═══ DATA SUPPLIED
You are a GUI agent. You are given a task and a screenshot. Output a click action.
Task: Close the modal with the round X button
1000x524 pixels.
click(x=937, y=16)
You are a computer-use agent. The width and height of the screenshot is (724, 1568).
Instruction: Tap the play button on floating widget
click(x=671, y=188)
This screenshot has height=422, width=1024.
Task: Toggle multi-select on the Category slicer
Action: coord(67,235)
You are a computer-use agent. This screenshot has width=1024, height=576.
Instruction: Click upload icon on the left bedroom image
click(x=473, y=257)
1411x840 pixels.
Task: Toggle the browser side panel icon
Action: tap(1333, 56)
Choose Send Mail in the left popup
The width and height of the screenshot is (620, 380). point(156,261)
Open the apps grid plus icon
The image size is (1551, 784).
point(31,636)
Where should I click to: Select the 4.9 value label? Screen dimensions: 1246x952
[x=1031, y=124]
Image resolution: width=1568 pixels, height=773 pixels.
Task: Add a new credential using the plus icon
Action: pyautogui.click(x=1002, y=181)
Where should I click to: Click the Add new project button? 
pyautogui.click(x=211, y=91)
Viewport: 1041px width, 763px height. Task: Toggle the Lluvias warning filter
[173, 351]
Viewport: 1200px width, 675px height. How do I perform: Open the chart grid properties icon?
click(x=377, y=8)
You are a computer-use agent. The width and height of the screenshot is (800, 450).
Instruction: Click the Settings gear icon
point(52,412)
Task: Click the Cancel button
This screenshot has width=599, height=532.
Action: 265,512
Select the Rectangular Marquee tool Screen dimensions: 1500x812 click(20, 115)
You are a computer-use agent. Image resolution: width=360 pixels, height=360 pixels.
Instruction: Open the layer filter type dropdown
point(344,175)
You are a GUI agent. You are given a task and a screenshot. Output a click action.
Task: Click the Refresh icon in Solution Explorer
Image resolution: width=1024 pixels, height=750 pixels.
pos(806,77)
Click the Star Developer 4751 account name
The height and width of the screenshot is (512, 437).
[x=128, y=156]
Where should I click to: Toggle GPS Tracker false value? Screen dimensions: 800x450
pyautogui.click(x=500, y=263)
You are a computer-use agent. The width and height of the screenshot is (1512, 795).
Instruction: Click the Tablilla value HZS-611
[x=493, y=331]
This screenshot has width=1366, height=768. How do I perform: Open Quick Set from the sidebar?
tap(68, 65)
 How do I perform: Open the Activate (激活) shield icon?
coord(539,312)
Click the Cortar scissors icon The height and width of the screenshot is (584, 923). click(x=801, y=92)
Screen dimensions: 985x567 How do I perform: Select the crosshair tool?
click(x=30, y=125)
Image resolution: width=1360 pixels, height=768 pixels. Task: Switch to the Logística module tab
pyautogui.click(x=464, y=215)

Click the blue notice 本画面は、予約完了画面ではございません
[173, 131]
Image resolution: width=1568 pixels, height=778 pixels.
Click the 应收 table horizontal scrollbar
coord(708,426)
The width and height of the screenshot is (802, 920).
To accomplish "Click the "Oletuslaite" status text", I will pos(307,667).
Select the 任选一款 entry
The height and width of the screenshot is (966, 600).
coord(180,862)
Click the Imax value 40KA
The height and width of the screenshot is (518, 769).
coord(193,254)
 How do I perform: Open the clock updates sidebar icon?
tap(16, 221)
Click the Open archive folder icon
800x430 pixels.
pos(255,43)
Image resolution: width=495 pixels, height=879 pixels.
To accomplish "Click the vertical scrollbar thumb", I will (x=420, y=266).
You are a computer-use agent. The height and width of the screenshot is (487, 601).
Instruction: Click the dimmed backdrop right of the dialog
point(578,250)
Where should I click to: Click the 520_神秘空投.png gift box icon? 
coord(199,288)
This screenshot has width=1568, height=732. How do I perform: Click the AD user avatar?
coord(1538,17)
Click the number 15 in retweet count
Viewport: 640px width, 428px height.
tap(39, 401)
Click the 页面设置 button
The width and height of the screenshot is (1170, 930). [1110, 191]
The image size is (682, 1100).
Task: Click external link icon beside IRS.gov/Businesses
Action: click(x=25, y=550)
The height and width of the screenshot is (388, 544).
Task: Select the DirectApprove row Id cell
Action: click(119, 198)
══════
§ **EXERCISE OBJECTIVE**: Rewrite all of the records above, replacing every "computer-use agent" with "screen-control agent" and leaving everything else untouched.

§ **ANSWER TO THE EXERCISE**:
You are a GUI agent. You are given a task and a screenshot. Output a click action.
Task: Close the modal with the round X button
1000x524 pixels.
click(x=937, y=16)
You are a screen-control agent. The width and height of the screenshot is (724, 1568).
Instruction: Tap the play button on floating widget
click(x=671, y=188)
This screenshot has height=422, width=1024.
Task: Toggle multi-select on the Category slicer
Action: coord(67,235)
You are a screen-control agent. This screenshot has width=1024, height=576.
Instruction: Click upload icon on the left bedroom image
click(x=473, y=257)
1411x840 pixels.
Task: Toggle the browser side panel icon
Action: tap(1333, 56)
Choose Send Mail in the left popup
The width and height of the screenshot is (620, 380). point(156,261)
Open the apps grid plus icon
The image size is (1551, 784).
point(31,636)
Where should I click to: Select the 4.9 value label? Screen dimensions: 1246x952
[x=1031, y=124]
Image resolution: width=1568 pixels, height=773 pixels.
Task: Add a new credential using the plus icon
Action: pyautogui.click(x=1002, y=181)
Where should I click to: Click the Add new project button? 
pyautogui.click(x=211, y=91)
Viewport: 1041px width, 763px height. Task: Toggle the Lluvias warning filter
[173, 351]
Viewport: 1200px width, 675px height. How do I perform: Open the chart grid properties icon?
click(x=377, y=8)
You are a screen-control agent. The width and height of the screenshot is (800, 450).
Instruction: Click the Settings gear icon
point(52,412)
Task: Click the Cancel button
This screenshot has width=599, height=532.
Action: 265,512
Select the Rectangular Marquee tool Screen dimensions: 1500x812 click(20, 115)
You are a screen-control agent. Image resolution: width=360 pixels, height=360 pixels.
Instruction: Open the layer filter type dropdown
point(344,175)
You are a GUI agent. You are given a task and a screenshot. Output a click action.
Task: Click the Refresh icon in Solution Explorer
Image resolution: width=1024 pixels, height=750 pixels.
pos(806,77)
Click the Star Developer 4751 account name
The height and width of the screenshot is (512, 437).
[x=128, y=156]
Where should I click to: Toggle GPS Tracker false value? Screen dimensions: 800x450
pyautogui.click(x=500, y=263)
You are a screen-control agent. The width and height of the screenshot is (1512, 795).
Instruction: Click the Tablilla value HZS-611
[x=493, y=331]
This screenshot has width=1366, height=768. How do I perform: Open Quick Set from the sidebar?
tap(68, 65)
 How do I perform: Open the Activate (激活) shield icon?
coord(539,312)
Click the Cortar scissors icon The height and width of the screenshot is (584, 923). click(x=801, y=92)
Screen dimensions: 985x567 How do I perform: Select the crosshair tool?
click(x=30, y=125)
Image resolution: width=1360 pixels, height=768 pixels. Task: Switch to the Logística module tab
pyautogui.click(x=464, y=215)

Click the blue notice 本画面は、予約完了画面ではございません
[173, 131]
Image resolution: width=1568 pixels, height=778 pixels.
Click the 应收 table horizontal scrollbar
coord(708,426)
The width and height of the screenshot is (802, 920).
To accomplish "Click the "Oletuslaite" status text", I will pos(307,667).
Select the 任选一款 entry
The height and width of the screenshot is (966, 600).
coord(180,862)
Click the Imax value 40KA
The height and width of the screenshot is (518, 769).
coord(193,254)
 How do I perform: Open the clock updates sidebar icon?
tap(16, 221)
Click the Open archive folder icon
800x430 pixels.
pos(255,43)
Image resolution: width=495 pixels, height=879 pixels.
To accomplish "Click the vertical scrollbar thumb", I will (x=420, y=266).
You are a screen-control agent. The height and width of the screenshot is (487, 601).
Instruction: Click the dimmed backdrop right of the dialog
point(578,250)
Where should I click to: Click the 520_神秘空投.png gift box icon? 
coord(199,288)
This screenshot has width=1568, height=732. How do I perform: Click the AD user avatar?
coord(1538,17)
Click the number 15 in retweet count
Viewport: 640px width, 428px height.
tap(39, 401)
Click the 页面设置 button
The width and height of the screenshot is (1170, 930). [1110, 191]
The image size is (682, 1100).
Task: Click external link icon beside IRS.gov/Businesses
Action: click(x=25, y=550)
The height and width of the screenshot is (388, 544).
Task: Select the DirectApprove row Id cell
Action: click(119, 198)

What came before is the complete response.